Beef Dumplings with Cabbage and Cilantro in Broth
Serves 6 - 8
I love dumplings in all their endless variety – fried, steamed, boiled, baked, fancy, plain, veggie, beef, pork, seafood, savory, and sweet. There seems to be no end to what one can wrap in up in a thin layer of pillowy dough. One of my favorites is stuffed with a savory filling of ground beef, finely chopped cabbage, cilantro, aromatics, and seasonings and then gently boiled in savory broth.
To serve, I scoop a few dumplings into a bowl, ladle on some broth, and garnish with sliced scallions and a drizzle of chili crisp.
Ingredients:
Filling:
1 lb (454g) Ground Beef
1 (100g) Yellow Onion diced fine
½ bunch (20g) Fresh Cilantro chopped fine
1“knob (15g) Ginger diced fine
5 cloves (30g) Garlic diced fine
¼ small Cabbage (200g) chopped fine
1 T (15g) Kosher Salt
2 T Moromi Shoyu
1 t (3g) ground Black Pepper
¼ t (0.5g) White Pepper
1 T (10g) Corn Starch
1 Package of prepared frozen Gyoza Skins – about 50 skins/package
For the soup:
5 Cups (1.2 l) Chicken Broth
8 Cups (1.9l) Water
2 T Kosher Salt
1 (100g) Carrot halved and quartered
5 (40g) scallion bottoms (save the greens for another use)
Sliced green onions for garnish.
Preparing the dumplings:
Thaw the gyoza skins in the refrigerator for 3 – 4 hours or overnight before preparing the filling. In a large pot, add all the soup ingredients and bring to a boil. Reduce heat to a simmer while you make the dumplings.
Combine all the filling ingredients in a large bowl and mix well with your hands. Set a small bowl of water and the thawed gyoza skins on the countertop next to the mixing bowl.
Using a spoon, place about 1T (12g) of filling in the center of a gyoza skin. Dip your index finger in the small bowl of water and moisten the outer edge of the gyoza skin evenly. Gently fold the gyoza skin over the filling and press down on the edges to seal the filling inside making sure there are no gaps that the filling can leak out of when cooking.
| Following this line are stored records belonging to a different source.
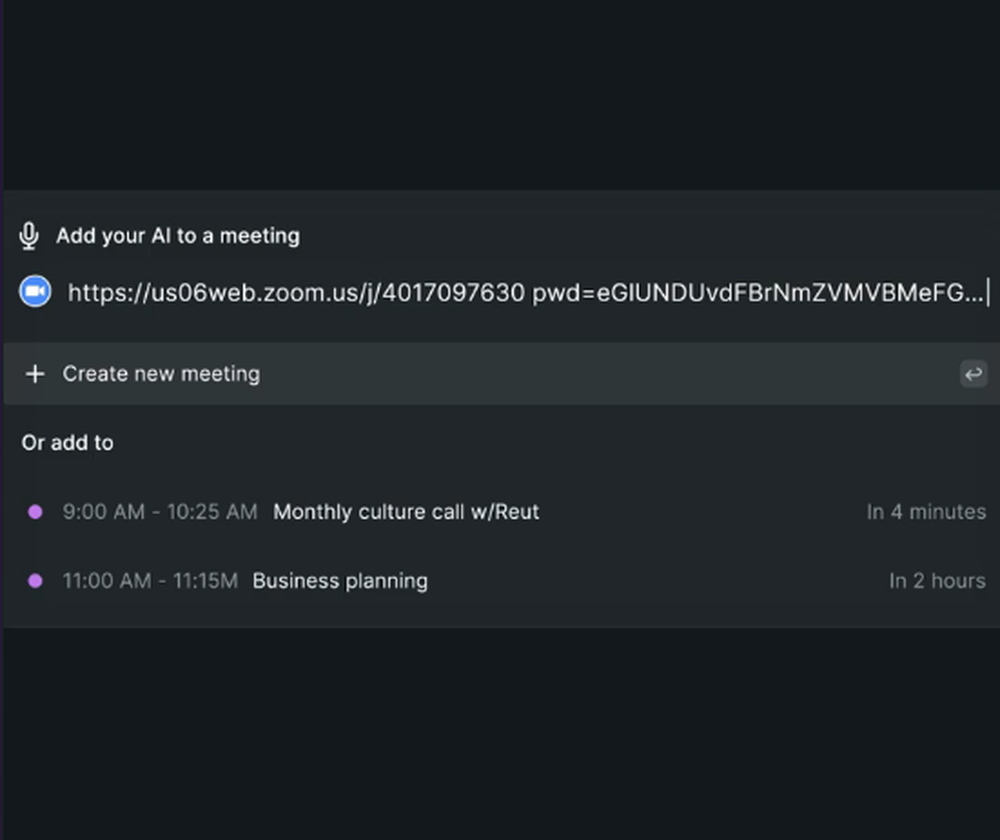1000x840 pixels.
Task: Click the purple dot beside Business planning
Action: pos(35,581)
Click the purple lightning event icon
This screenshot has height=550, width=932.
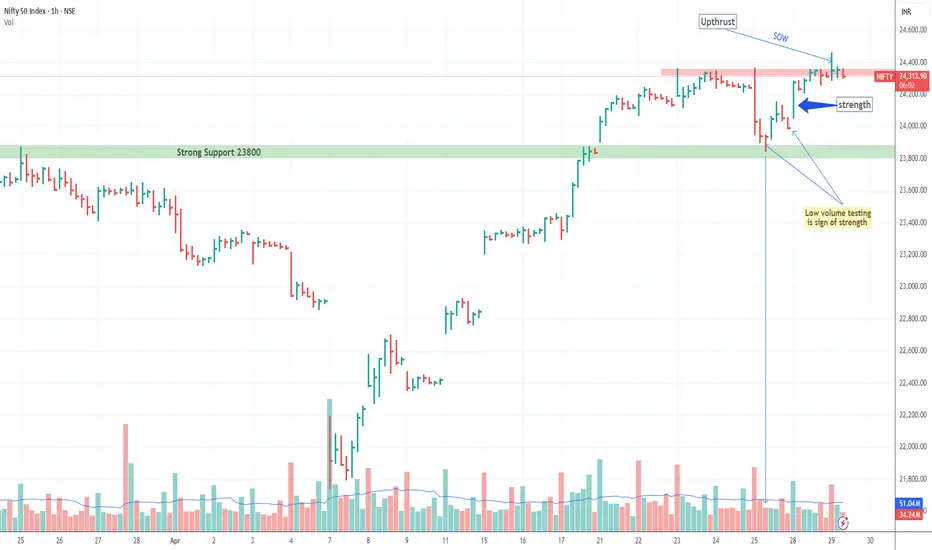tap(843, 523)
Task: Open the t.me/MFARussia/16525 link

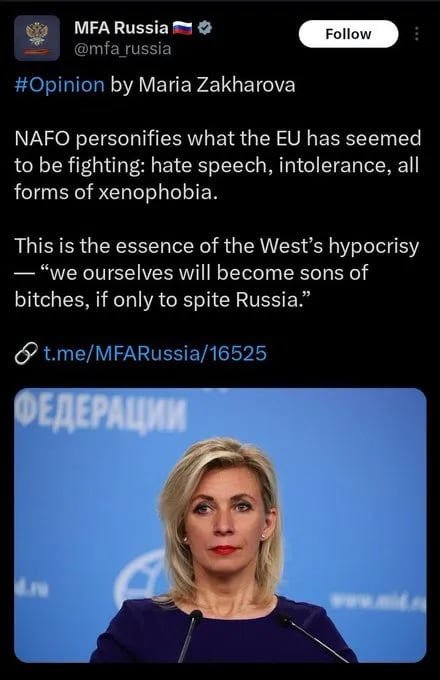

Continue until all the gyoza skins and filling are used. If there is any leftover filling, store it in the refrigerator in a sealed container and use it to make a nice sausage patty for breakfast.
Bring the soup broth back to a boil over high heat and add half the dumplings. Set a timer for 15 minutes. Reserve the other half for freezing or a second batch. Allow the pot to come back to a boil and reduce heat to med low so that it is just boiling. Gently immerse and stir the dumplings in the soup with a slotted spoon every few minutes so that they are evenly cooked, being careful not to break the dumplings open while stirring.
To serve, place several dumplings into a deep soup or ramen bowl and ladle on some of the soup. Garnish with sliced green onions, and optionally, chili oil or chili crisp. Serve with Moromi Shoyu for dipping or splashing.
Enjoy!
Note: To freeze the dumplings, place them flat on a cookie sheet and set the sheet in the freezer for an hour. Transfer the frozen dumplings to a freezer storage container and label with date. Frozen dumplings will keep in the freezer for 3 – 6 months. Store any leftover fresh dumplings in the refrigerator and use within 3 days.